The BEA has published an FAQ (Frequently Asked Question) in response to my story. The fair summary of their response is that they do not dispute the problem, but they think it doesn’t make a big difference:
analysts at BEA—who are continuously updating the official estimates to reflect the impact of globalization—do not think that there is a significant bias on measured GDP or productivity growth.
As I wrote in the story, I think there is a substantial bias in the 2004 to 2006 period of rapid offshoring, though the exact magnitude is unknown because the data is not available.
I will go through the different parts of their argument, and explain where I differ. First, the BEA agrees with my story in principle:
import price indexes are designed to measure the change over time in the prices paid by U.S. residents for imported goods and services; they do not directly compare the prices of imported goods (and services) to their counterparts produced in the United States.

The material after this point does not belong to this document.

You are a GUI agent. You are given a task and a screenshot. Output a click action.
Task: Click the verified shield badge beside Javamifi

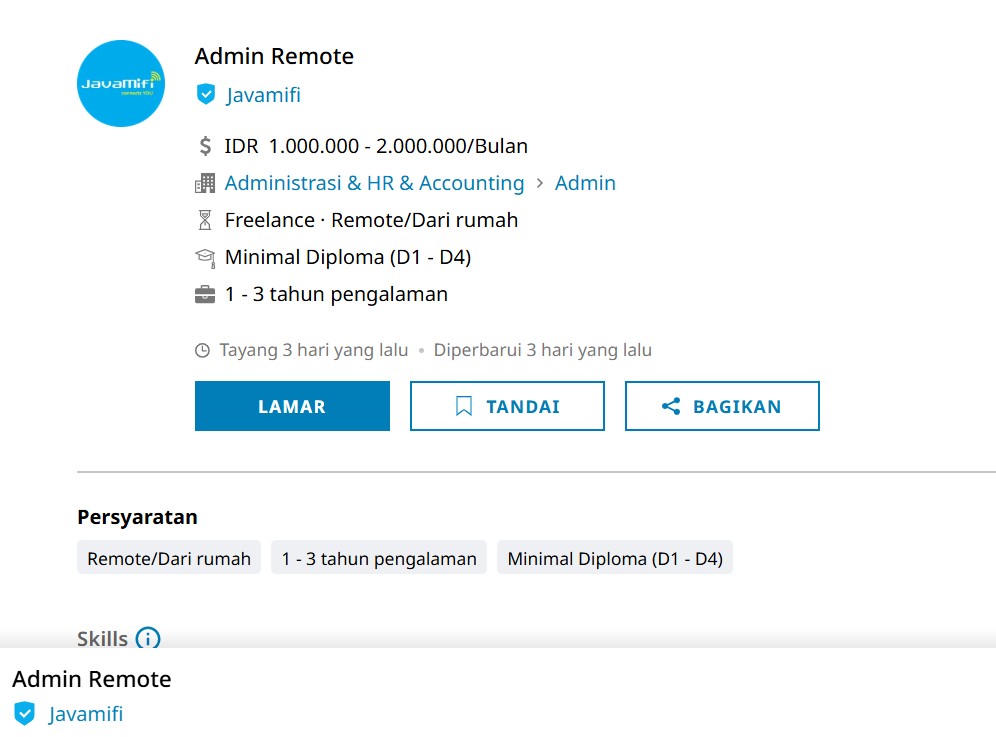coord(206,95)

The implication is, as I stated in the paper, that the import price statistics don’t pick up the big cost cuts that are driving globalization.
Then the BEA gives three reasons why they don’t think this is significant.
That is, if real imports are understated because shifts to foreign suppliers are not being adequately captured in the price data, it is also likely that domestic production is understated because of shifts to more efficient domestic suppliers.
True—but the shift to foreign suppliers has greatly accelerated in this period because of the rise of China and globalization in general. By contrast, there’s no reason to expect that the unmeasured shift to more efficient domestic suppliers has taken a similar jump.
BEA uses chain-type measures that are designed to account for much of this substitution.
Agreed, and I figured that into my calculation.
Any remaining measurement errors should be offsetting because researchers have not demonstrated that errors in measuring imports are larger than offsetting errors in measuring domestic production.
This is the one that really makes me scratch my head. As far as I know, researchers haven’t even asked this question. How do they know the errors are offsetting, especially in this period of rapid globalization? I would love to see some more research—but the anecdotal evidence that I presented in the story suggests big errors in measuring import prices in particular industries.